(Photo Credit: U.S. Army) VIEW ORIGINAL

ROCK ISLAND ARSENAL, Ill. — The Joint Munitions Command’s efforts to operationalize and assess munitions readiness was the focus during the quarterly update with Lt. Gen. Ed Daly, Deputy Commanding General, U.S. Army Materiel Command. Brig. Gen. Michelle Letcher, Commander, led the brief and highlighted strategic initiatives that JMC is using to nest with Army and AMC priorities.

Joe Klunder, Policy Division, Sustainment Production Directorate, briefed the different mechanisms JMC employs to measure munitions readiness and the evolution of its efforts to isolate and articulate risk.  This provides decision space for Army senior leaders to make positioning and distribution decisions and influence Program Objective Memorandum procurement decisions. Using the Munitions Readiness Report created by JMC in 2002 and the Ammunition Readiness Chart  developed in 2017, JMC has taken readiness measurements a step further by focusing on the entire Class V portfolio, respective to Army Service Component Commands Operation Plans and total stockage objectives.

The intent is to leverage the Logistics Data Analysis Center Vantage and SABRE solutions to automate many of the manual business rules employed to develop readiness metrics, allowing JMC to have real-time readiness data available to analyze and provide recommendations to senior leaders for decision.

“This new vertical integration of munitions readiness will produce a common operating picture, allowing us and our enterprise partners to see ourselves within the global context of munitions readiness,” Klunder said.

Another topic highlighted during the update was the newly-streamlined Munitions Requirements and Distributing Planning process. The MRDP, led by U.S. Army Materiel Command in coordination with the Department of the Army G3/G4, Joint Munitions Command and Aviation and Missile Command, was conducted in early May 2020. It was the inaugural version in a virtual format to validate munitions requirements, allocations and distribution plans to Army Commands, Army Service Component Commands and Direct Reporting Units.  To prepare for the meeting, the team reviewed more than 600 munitions items. However, the new procedure streamlined the requirements and validation process by only discussing the constrained inventory items with each Command individually. The MRDP process enables Army Commanders to make risk-based distribution and positioning decisions impacting readiness.

In addition to better understanding requirements, JMC continues to make strides with understanding the supply chain and its ability to surge.

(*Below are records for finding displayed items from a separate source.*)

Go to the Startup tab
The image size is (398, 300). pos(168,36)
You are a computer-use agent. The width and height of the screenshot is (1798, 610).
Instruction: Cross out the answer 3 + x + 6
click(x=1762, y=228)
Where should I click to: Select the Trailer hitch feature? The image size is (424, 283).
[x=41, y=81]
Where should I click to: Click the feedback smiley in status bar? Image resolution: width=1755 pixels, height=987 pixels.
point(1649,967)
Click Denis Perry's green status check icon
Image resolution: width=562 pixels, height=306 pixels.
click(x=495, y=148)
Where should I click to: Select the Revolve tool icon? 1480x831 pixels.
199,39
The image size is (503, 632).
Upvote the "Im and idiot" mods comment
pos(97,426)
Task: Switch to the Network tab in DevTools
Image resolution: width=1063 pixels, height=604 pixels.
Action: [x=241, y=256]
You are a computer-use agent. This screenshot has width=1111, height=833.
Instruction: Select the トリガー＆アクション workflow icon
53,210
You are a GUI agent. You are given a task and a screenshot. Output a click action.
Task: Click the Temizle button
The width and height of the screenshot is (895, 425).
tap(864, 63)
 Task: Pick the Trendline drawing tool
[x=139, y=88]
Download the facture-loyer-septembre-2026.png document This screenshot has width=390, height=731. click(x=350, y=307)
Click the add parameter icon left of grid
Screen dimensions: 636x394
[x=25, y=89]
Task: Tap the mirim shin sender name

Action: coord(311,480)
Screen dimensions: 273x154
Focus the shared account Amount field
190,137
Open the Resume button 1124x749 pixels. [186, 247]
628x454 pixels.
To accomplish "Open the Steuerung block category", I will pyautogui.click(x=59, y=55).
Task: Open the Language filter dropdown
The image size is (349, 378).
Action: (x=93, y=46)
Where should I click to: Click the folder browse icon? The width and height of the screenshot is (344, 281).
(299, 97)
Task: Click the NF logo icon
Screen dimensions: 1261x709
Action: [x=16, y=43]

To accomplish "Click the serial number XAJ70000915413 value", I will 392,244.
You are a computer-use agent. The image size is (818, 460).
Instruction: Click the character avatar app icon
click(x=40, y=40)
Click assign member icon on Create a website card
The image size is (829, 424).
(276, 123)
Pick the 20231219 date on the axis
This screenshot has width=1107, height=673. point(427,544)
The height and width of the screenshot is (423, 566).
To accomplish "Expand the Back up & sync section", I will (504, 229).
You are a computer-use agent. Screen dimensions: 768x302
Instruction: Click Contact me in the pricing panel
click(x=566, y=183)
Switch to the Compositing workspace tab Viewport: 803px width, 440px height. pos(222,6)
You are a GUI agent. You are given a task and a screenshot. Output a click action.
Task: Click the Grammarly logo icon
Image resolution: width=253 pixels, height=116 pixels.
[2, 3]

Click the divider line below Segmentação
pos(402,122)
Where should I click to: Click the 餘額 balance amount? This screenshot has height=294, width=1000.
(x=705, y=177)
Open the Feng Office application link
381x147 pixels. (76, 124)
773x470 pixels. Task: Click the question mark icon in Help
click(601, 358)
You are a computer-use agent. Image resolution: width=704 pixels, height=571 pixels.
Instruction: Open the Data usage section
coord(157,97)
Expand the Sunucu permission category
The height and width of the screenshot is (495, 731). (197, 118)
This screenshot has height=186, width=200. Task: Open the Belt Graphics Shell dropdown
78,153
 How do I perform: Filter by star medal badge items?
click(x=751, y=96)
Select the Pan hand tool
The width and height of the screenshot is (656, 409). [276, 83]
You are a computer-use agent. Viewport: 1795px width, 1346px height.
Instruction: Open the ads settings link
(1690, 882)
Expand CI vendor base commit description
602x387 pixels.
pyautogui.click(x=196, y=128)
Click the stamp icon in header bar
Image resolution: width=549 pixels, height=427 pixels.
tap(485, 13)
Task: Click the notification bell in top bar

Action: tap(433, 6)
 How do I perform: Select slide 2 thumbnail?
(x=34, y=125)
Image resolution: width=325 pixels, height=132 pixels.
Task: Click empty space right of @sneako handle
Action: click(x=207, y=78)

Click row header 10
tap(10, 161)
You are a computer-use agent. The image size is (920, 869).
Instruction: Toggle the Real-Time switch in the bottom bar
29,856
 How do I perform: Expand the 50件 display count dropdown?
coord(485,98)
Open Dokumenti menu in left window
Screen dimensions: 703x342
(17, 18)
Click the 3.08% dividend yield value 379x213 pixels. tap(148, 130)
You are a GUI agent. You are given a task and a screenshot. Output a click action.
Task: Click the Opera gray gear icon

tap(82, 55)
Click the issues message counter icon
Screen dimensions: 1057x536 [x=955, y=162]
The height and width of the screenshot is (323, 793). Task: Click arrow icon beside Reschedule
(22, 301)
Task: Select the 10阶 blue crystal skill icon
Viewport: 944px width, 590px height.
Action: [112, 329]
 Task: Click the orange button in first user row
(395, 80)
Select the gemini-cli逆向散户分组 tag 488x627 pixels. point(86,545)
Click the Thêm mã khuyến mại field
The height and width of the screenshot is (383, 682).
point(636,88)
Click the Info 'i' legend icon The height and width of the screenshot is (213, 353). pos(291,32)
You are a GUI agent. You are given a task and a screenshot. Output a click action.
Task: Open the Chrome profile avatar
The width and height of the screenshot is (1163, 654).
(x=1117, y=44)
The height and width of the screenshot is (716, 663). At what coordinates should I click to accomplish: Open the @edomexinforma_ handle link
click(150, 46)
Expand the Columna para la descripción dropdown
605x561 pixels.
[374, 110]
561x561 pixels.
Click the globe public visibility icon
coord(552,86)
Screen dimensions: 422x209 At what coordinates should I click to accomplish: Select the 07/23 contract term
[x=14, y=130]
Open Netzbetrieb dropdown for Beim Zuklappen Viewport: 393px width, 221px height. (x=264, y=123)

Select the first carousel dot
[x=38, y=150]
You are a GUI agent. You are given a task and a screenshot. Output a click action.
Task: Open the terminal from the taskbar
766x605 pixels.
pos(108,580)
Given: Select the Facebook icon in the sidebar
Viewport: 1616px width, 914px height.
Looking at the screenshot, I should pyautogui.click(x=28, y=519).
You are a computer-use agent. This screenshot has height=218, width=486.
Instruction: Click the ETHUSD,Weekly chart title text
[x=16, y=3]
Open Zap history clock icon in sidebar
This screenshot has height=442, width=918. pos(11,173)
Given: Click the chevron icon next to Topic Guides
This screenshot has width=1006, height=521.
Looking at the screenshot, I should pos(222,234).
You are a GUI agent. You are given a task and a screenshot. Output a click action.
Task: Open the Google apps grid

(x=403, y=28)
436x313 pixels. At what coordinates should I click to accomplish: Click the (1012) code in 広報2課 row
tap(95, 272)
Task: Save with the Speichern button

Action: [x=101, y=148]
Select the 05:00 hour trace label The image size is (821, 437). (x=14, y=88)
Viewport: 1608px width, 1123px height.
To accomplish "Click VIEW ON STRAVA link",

“We’re continuing to evolve our perspective, shifting from a narrow focus to an integrated view with an emphasis on operational impact,” said Jim Veto, Industrial Base Analysis Division, Government-Owned Contractor-Operated Directorate.

JMC has transitioned its attention from a single round to the linkage between ammo and weapons systems to create outputs that are more impactful. By combining these improved outputs with data from key systems of record for inventory and production, JMC is creating an enterprise risk model that allows for a holistic view. This gives JMC the knowledge necessary to effectively influence key decisions about readiness and risk.

“We’ve done fantastic work,” said Daly. “Now we need to operationalize it, drive effects, and align resources to these strategic priorities.”

Another way for the Ammunition Enterprise to pursue vertical integration is with an End-to-End Ammunition Business System designed to plan, track, account, audit, integrate and manage the supply and distribution of Class V munitions worldwide.

Bob Johnson, Enterprise Resource Planning Sustainment Division, Organic Industrial Base Directorate, stated, “JMC has the opportunity to transform the status quo and truly reform end-to-end ammunition management, and align JMC with the Army ERP strategy.”

The current Ammo environment is on a trajectory to replace the Standard Army Ammunition System-Modernization, but will still ultimately rely on multiple external systems to perform integration across the end-to-end supply chain. The goal is to pursue vertical integration in one system and leverage standard commercial capabilities to reduce sustainment costs from custom development.

“This path nests us with the future state of the Army ERP modernization strategy and highlights an opportunity to merge the two efforts,” Johnson explained. “Putting ammunition on the leading edge of ERP modernization allows ammunition to act as a pilot for other classes of supply.”

Lisha Adams, Executive Deputy to the Commanding General, AMC, and Daly expressed their appreciation for the leadership Letcher has displayed during her command of JMC.

“This is tremendous work by the JMC team. This is a great trajectory from Strategic Support Area to tactical and operational points of need,” said Daly.

Daly commended Letcher on collaborating with other organizations and for leading from the front.

“JMC is nested with the Army’s and Gen. Perna’s visions,” Daly said.